Task objective:
The lines you return should be those containing the string "picker", taken from the data below.

The input:
__________________________________________________

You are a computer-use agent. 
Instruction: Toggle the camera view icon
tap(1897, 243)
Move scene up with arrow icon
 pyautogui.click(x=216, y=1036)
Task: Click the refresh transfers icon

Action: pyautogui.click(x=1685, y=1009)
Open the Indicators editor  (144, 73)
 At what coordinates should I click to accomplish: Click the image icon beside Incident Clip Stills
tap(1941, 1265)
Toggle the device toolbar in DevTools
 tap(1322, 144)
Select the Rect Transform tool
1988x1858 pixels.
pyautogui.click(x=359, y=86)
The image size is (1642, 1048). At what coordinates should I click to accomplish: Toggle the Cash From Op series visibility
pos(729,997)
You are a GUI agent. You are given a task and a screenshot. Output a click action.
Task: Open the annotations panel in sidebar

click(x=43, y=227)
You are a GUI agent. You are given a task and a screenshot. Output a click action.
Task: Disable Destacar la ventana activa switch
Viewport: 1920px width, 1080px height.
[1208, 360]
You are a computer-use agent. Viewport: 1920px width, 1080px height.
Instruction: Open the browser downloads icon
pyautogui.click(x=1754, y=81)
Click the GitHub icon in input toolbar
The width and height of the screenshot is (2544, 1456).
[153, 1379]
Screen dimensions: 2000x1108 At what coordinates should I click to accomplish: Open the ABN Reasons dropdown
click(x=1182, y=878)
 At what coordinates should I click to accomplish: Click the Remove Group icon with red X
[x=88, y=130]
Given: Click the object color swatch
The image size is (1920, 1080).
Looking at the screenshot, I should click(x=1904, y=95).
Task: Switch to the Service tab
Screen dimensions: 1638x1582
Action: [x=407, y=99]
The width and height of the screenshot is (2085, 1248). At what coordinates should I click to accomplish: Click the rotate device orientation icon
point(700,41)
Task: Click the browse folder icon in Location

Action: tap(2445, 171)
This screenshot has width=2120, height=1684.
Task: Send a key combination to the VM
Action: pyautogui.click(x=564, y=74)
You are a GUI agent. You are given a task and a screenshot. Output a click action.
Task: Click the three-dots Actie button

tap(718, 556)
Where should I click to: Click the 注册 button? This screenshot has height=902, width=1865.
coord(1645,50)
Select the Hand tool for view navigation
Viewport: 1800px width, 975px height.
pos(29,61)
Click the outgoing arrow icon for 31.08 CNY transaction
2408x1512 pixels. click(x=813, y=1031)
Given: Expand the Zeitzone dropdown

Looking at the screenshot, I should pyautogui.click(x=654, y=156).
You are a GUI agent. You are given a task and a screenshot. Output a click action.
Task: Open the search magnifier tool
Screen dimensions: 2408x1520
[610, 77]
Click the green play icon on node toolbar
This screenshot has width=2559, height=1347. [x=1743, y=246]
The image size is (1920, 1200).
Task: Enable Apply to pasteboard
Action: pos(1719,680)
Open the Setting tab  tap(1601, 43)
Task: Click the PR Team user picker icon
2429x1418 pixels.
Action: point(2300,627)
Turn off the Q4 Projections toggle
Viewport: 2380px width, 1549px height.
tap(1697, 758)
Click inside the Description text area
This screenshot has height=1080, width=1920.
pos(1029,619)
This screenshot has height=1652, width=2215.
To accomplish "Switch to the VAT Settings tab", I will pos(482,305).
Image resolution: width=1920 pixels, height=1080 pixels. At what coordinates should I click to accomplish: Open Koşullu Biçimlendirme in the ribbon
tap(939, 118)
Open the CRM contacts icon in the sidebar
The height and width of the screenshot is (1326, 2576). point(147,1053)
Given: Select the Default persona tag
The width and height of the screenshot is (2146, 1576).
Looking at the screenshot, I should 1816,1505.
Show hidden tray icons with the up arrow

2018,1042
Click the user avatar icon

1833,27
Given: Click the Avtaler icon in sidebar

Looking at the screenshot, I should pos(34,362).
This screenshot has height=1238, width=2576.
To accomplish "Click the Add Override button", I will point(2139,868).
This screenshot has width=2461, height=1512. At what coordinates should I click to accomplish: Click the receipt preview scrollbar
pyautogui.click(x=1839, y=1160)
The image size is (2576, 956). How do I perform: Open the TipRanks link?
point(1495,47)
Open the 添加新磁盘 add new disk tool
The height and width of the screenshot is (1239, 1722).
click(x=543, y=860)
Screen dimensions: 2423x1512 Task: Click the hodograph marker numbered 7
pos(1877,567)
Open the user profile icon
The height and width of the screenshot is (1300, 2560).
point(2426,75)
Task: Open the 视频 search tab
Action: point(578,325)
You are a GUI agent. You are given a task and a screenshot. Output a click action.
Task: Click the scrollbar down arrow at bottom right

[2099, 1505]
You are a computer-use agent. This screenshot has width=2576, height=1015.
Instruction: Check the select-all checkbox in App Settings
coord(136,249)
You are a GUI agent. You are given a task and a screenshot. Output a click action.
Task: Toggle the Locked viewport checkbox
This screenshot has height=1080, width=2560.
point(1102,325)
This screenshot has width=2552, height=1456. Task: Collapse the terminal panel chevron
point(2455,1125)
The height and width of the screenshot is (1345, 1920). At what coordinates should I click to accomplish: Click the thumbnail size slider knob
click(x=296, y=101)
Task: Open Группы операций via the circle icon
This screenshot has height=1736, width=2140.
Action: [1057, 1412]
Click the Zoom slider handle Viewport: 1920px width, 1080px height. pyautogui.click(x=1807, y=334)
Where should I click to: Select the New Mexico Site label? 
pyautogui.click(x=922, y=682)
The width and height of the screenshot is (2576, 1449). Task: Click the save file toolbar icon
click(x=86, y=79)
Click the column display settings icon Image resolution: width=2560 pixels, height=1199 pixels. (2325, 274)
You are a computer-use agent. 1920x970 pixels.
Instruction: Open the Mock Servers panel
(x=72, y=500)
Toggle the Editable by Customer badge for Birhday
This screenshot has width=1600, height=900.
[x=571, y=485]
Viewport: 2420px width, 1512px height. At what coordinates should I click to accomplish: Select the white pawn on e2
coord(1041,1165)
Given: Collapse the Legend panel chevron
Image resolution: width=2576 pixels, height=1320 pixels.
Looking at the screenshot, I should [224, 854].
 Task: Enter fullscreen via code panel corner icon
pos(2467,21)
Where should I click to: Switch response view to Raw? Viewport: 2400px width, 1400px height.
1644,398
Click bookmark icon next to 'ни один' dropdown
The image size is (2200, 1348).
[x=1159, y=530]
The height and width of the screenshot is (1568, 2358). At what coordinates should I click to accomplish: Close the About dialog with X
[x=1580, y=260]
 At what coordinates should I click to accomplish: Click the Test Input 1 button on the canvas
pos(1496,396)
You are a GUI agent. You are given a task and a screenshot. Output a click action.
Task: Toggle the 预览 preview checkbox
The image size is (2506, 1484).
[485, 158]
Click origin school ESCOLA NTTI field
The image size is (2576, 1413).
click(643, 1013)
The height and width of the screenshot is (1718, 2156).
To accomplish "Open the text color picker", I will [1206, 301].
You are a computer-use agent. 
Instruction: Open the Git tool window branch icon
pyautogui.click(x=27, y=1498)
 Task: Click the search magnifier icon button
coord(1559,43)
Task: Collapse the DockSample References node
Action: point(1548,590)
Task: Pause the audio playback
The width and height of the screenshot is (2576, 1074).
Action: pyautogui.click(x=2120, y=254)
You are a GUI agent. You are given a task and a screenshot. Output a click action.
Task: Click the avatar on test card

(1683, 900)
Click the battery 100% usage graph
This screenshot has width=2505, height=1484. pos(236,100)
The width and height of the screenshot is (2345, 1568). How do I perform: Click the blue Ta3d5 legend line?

__________________________________________________

Problem solution:
Task: Click the PR Team user picker icon
To accomplish "Open the text color picker", I will [1206, 301].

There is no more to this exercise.